Parallel HDF5 write with irregular size in one dimension

tobias.meisel · March 16, 2021, 2:32pm

Hi,

I am about to implement a parallel writer using the HDF5 C-API.

The data I need to write is distributed over the different partitions in contiguous memory (c arrays). To keep things simple let the rank be 1 (1D/vector). Each process’ array has a different size (small deviation, less 10%).
So the data is irregular in just one dimension.
The data can be sparse or dense, for the sparse case I wish to use compression (chunking implied).
From this example I started experimenting and managed to have compression/chunking with same sized arrays. Without chunking I even got different sized arrays running.
Because I am using collective write I assume that the chunk size must be equal to all processes.

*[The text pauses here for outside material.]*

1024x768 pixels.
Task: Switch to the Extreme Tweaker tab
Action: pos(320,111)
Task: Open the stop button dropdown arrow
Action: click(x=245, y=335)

The whole data may fit into memory, so that the chunk size could cover the whole data set.

Could you please provide some links to examples with chunking and collective writes and give hints how that could be adapted to different sized arrays?

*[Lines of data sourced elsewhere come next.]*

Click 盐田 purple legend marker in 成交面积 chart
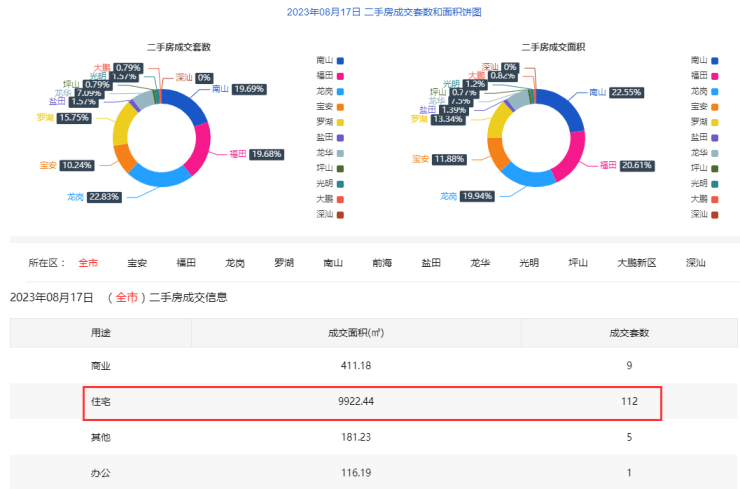This screenshot has width=740, height=489. 717,137
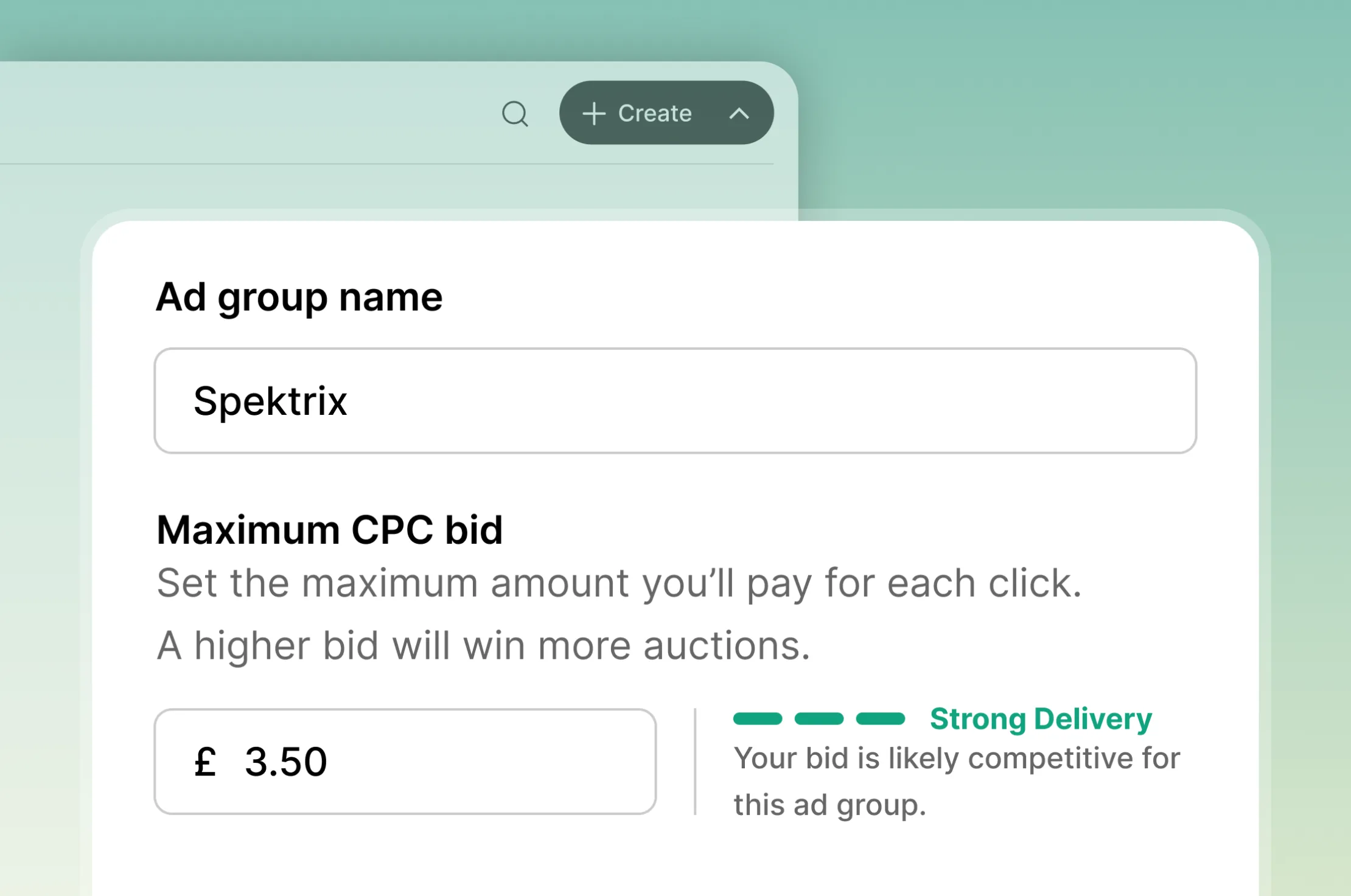Click the Create button label
1351x896 pixels.
click(x=655, y=113)
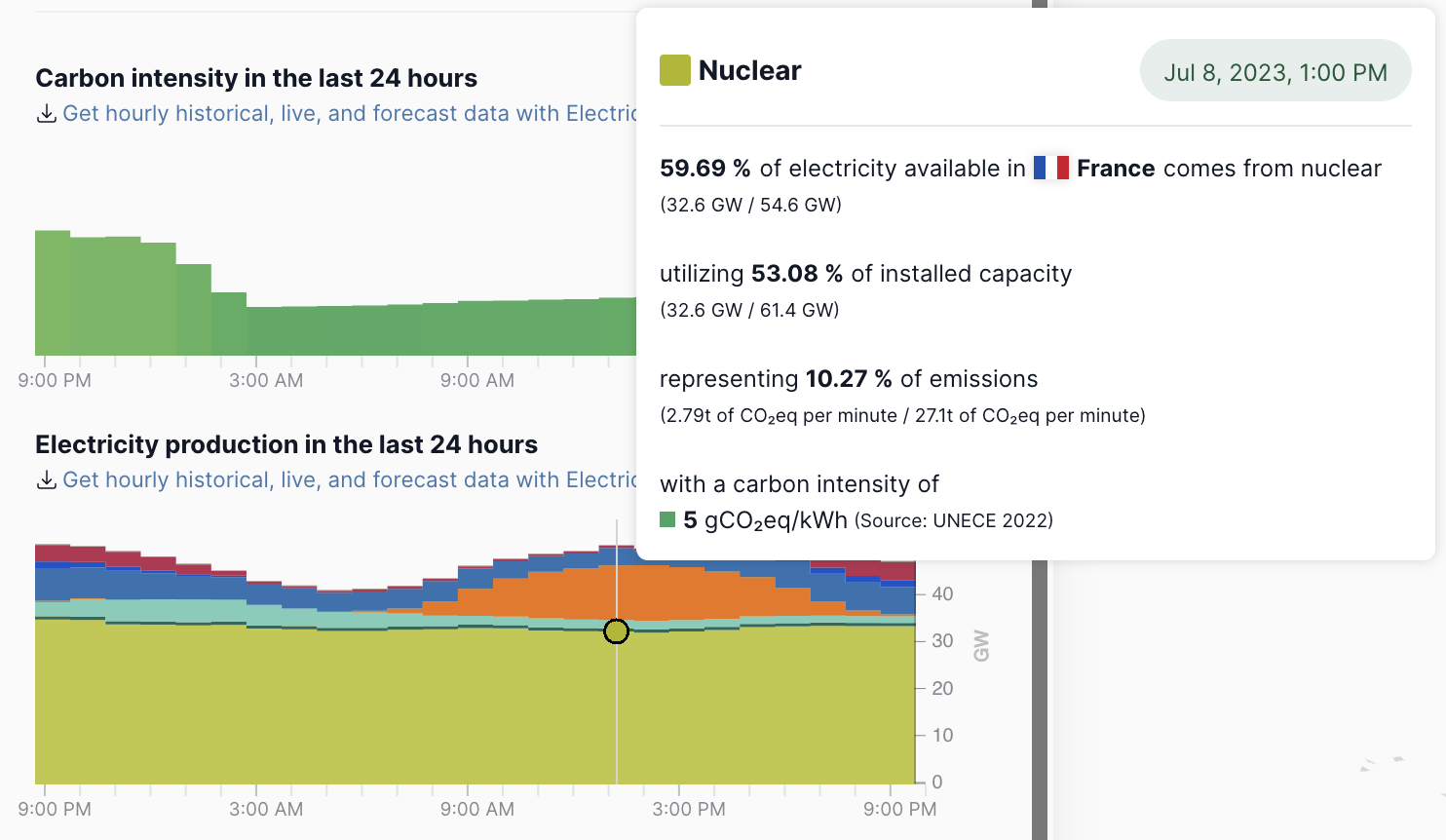
Task: Click the Source: UNECE 2022 text
Action: pyautogui.click(x=954, y=521)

gheber · March 17, 2021, 1:54am

Let’s maybe take a step back and revisit a few basics:

An HDF5 dataset with chunked layout has a chunk size (or shape in > 1D) that is fixed at dataset creation time. There is only one chunk size (shape) per dataset, but different datasets tend to have different chunk sizes. This has nothing to do with doing sequential or parallel I/O. H5D[read,write] work with dataspace selections, which are logical and have nothing to do with chunks (which is physical).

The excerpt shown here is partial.